# Kısa görev:
Aşağıdaki verinin tamamını, satırlarda hiçbir değişiklik yapmadan aynen çıktı olarak verin.

# Malzeme:
------------
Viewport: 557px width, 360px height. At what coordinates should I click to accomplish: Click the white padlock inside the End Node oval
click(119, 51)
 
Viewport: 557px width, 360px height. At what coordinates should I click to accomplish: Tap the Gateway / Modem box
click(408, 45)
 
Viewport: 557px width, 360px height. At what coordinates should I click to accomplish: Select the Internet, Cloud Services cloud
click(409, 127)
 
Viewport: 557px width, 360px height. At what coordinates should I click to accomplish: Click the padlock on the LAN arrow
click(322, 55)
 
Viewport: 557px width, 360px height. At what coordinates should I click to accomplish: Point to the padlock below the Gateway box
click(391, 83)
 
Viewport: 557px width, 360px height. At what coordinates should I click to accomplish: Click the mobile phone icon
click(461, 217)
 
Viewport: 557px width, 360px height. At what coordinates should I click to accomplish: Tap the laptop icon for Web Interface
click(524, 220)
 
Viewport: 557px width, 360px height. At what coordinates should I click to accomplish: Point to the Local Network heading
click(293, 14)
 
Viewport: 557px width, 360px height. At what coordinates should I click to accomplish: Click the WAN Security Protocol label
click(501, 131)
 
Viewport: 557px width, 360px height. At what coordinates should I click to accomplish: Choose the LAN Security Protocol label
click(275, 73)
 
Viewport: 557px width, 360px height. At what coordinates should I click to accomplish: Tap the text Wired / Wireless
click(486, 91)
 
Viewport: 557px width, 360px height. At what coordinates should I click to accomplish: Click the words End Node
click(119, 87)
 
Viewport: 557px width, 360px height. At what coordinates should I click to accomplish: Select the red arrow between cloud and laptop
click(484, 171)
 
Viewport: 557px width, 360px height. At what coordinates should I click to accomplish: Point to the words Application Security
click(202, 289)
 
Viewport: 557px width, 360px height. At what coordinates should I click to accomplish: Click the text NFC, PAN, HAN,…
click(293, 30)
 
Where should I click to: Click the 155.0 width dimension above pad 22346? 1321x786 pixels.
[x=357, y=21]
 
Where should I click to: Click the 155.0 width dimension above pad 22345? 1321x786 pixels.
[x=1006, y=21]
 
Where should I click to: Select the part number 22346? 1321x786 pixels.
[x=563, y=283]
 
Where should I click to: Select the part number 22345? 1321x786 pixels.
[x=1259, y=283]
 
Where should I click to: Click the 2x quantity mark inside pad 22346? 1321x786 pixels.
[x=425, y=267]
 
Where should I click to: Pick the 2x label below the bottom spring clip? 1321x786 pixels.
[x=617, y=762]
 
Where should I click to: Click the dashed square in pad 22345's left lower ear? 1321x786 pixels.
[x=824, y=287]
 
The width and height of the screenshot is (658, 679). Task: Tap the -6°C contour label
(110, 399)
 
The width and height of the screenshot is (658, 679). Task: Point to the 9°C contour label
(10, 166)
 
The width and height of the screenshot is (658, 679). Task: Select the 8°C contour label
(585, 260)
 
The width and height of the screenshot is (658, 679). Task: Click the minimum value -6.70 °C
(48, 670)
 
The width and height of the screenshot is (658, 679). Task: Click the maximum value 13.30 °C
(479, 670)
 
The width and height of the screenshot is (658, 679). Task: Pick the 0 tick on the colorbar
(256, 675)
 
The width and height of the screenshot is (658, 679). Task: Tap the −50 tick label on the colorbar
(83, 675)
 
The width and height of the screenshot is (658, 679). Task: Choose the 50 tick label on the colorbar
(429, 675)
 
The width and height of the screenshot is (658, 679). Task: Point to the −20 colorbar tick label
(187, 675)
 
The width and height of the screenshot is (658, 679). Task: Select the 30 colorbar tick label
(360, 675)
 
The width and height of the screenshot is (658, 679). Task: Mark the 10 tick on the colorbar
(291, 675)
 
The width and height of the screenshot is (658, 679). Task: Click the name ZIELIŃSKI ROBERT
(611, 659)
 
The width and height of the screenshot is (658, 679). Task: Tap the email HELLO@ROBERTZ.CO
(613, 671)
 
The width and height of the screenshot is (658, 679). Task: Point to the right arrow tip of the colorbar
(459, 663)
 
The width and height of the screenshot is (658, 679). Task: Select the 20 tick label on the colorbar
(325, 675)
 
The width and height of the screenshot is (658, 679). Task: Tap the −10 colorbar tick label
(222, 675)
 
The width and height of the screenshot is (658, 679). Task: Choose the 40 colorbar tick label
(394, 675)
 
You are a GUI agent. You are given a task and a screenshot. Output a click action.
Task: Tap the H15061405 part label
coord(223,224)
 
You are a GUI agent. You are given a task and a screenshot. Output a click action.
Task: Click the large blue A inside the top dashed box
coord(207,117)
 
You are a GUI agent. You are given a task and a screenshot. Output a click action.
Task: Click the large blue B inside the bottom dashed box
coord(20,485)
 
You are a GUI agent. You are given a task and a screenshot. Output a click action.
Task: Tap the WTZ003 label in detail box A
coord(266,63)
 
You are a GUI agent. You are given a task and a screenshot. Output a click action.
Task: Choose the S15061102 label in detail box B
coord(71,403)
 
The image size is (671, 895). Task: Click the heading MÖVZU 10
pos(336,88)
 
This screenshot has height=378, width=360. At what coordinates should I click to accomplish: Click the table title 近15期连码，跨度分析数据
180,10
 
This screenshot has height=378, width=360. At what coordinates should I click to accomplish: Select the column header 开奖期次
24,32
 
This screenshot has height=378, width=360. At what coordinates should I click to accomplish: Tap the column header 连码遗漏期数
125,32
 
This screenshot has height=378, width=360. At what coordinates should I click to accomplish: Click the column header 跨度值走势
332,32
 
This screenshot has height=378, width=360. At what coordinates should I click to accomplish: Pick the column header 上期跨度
------------
# Sorunun çözümü:
Viewport: 557px width, 360px height. At what coordinates should I click to accomplish: Click the white padlock inside the End Node oval
click(119, 51)
 
Viewport: 557px width, 360px height. At what coordinates should I click to accomplish: Tap the Gateway / Modem box
click(408, 45)
 
Viewport: 557px width, 360px height. At what coordinates should I click to accomplish: Select the Internet, Cloud Services cloud
click(409, 127)
 
Viewport: 557px width, 360px height. At what coordinates should I click to accomplish: Click the padlock on the LAN arrow
click(322, 55)
 
Viewport: 557px width, 360px height. At what coordinates should I click to accomplish: Point to the padlock below the Gateway box
click(391, 83)
 
Viewport: 557px width, 360px height. At what coordinates should I click to accomplish: Click the mobile phone icon
click(461, 217)
 
Viewport: 557px width, 360px height. At what coordinates should I click to accomplish: Tap the laptop icon for Web Interface
click(524, 220)
 
Viewport: 557px width, 360px height. At what coordinates should I click to accomplish: Point to the Local Network heading
click(293, 14)
 
Viewport: 557px width, 360px height. At what coordinates should I click to accomplish: Click the WAN Security Protocol label
click(501, 131)
 
Viewport: 557px width, 360px height. At what coordinates should I click to accomplish: Choose the LAN Security Protocol label
click(275, 73)
 
Viewport: 557px width, 360px height. At what coordinates should I click to accomplish: Tap the text Wired / Wireless
click(486, 91)
 
Viewport: 557px width, 360px height. At what coordinates should I click to accomplish: Click the words End Node
click(119, 87)
 
Viewport: 557px width, 360px height. At what coordinates should I click to accomplish: Select the red arrow between cloud and laptop
click(484, 171)
 
Viewport: 557px width, 360px height. At what coordinates should I click to accomplish: Point to the words Application Security
click(202, 289)
 
Viewport: 557px width, 360px height. At what coordinates should I click to accomplish: Click the text NFC, PAN, HAN,…
click(293, 30)
 
Where should I click to: Click the 155.0 width dimension above pad 22346? 1321x786 pixels.
[x=357, y=21]
 
Where should I click to: Click the 155.0 width dimension above pad 22345? 1321x786 pixels.
[x=1006, y=21]
 
Where should I click to: Select the part number 22346? 1321x786 pixels.
[x=563, y=283]
 
Where should I click to: Select the part number 22345? 1321x786 pixels.
[x=1259, y=283]
 
Where should I click to: Click the 2x quantity mark inside pad 22346? 1321x786 pixels.
[x=425, y=267]
 
Where should I click to: Pick the 2x label below the bottom spring clip? 1321x786 pixels.
[x=617, y=762]
 
Where should I click to: Click the dashed square in pad 22345's left lower ear? 1321x786 pixels.
[x=824, y=287]
 
The width and height of the screenshot is (658, 679). Task: Tap the -6°C contour label
(110, 399)
 
The width and height of the screenshot is (658, 679). Task: Point to the 9°C contour label
(10, 166)
 
The width and height of the screenshot is (658, 679). Task: Select the 8°C contour label
(585, 260)
 
The width and height of the screenshot is (658, 679). Task: Click the minimum value -6.70 °C
(48, 670)
 
The width and height of the screenshot is (658, 679). Task: Click the maximum value 13.30 °C
(479, 670)
 
The width and height of the screenshot is (658, 679). Task: Pick the 0 tick on the colorbar
(256, 675)
 
The width and height of the screenshot is (658, 679). Task: Tap the −50 tick label on the colorbar
(83, 675)
 
The width and height of the screenshot is (658, 679). Task: Choose the 50 tick label on the colorbar
(429, 675)
 
The width and height of the screenshot is (658, 679). Task: Point to the −20 colorbar tick label
(187, 675)
 
The width and height of the screenshot is (658, 679). Task: Select the 30 colorbar tick label
(360, 675)
 
The width and height of the screenshot is (658, 679). Task: Mark the 10 tick on the colorbar
(291, 675)
 
The width and height of the screenshot is (658, 679). Task: Click the name ZIELIŃSKI ROBERT
(611, 659)
 
The width and height of the screenshot is (658, 679). Task: Tap the email HELLO@ROBERTZ.CO
(613, 671)
 
The width and height of the screenshot is (658, 679). Task: Point to the right arrow tip of the colorbar
(459, 663)
 
The width and height of the screenshot is (658, 679). Task: Select the 20 tick label on the colorbar
(325, 675)
 
The width and height of the screenshot is (658, 679). Task: Tap the −10 colorbar tick label
(222, 675)
 
The width and height of the screenshot is (658, 679). Task: Choose the 40 colorbar tick label
(394, 675)
 
You are a GUI agent. You are given a task and a screenshot. Output a click action.
Task: Tap the H15061405 part label
coord(223,224)
 
You are a GUI agent. You are given a task and a screenshot. Output a click action.
Task: Click the large blue A inside the top dashed box
coord(207,117)
 
You are a GUI agent. You are given a task and a screenshot. Output a click action.
Task: Click the large blue B inside the bottom dashed box
coord(20,485)
 
You are a GUI agent. You are given a task and a screenshot. Output a click action.
Task: Tap the WTZ003 label in detail box A
coord(266,63)
 
You are a GUI agent. You are given a task and a screenshot. Output a click action.
Task: Choose the S15061102 label in detail box B
coord(71,403)
 
The image size is (671, 895). Task: Click the heading MÖVZU 10
pos(336,88)
 
This screenshot has height=378, width=360. At what coordinates should I click to accomplish: Click the table title 近15期连码，跨度分析数据
180,10
 
This screenshot has height=378, width=360. At what coordinates should I click to accomplish: Select the column header 开奖期次
24,32
 
This screenshot has height=378, width=360. At what coordinates should I click to accomplish: Tap the column header 连码遗漏期数
125,32
 
This screenshot has height=378, width=360. At what coordinates should I click to accomplish: Click the column header 跨度值走势
332,32
 
This screenshot has height=378, width=360. At what coordinates should I click to accomplish: Pick the column header 上期跨度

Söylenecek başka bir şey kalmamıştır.